Scientific classification
- Kingdom: Plantae
- Clade: Tracheophytes
- Clade: Angiosperms
- Clade: Eudicots
- Clade: Rosids
- Order: Brassicales
- Family: Brassicaceae
- Genus: Streptanthus
- Species: S. cordatus
- Binomial name: Streptanthus cordatus Nutt.

= Streptanthus cordatus =

- Genus: Streptanthus
- Species: cordatus
- Authority: Nutt.

Species of flowering plant

Streptanthus cordatus is a species of flowering plant in the mustard family known by the common name heartleaf twistflower. It is native to the western United States, where it can be found in many types of sagebrush, woodland, and forest habitat. It is a perennial herb producing a branched or unbranched stem up to about a meter tall. It is often waxy in texture.
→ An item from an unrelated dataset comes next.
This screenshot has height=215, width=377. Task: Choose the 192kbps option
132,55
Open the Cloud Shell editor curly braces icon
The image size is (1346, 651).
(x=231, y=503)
The basal leaves are oval or spoon-shaped with bristle-toothed blades borne on rough-haired petioles. Leaves higher on the stem are oval to lance-shaped, up to 9 centimeters long with their bases usually clasping the stem. Flowers occur at intervals along the upper stem. Each has a calyx of sepals roughly a centimeter long which begin greenish yellow and mature purple. Four purple petals emerge from the tip of each calyx. The fruit is a thin, narrow silique which may reach 14 centimeters in length or longer.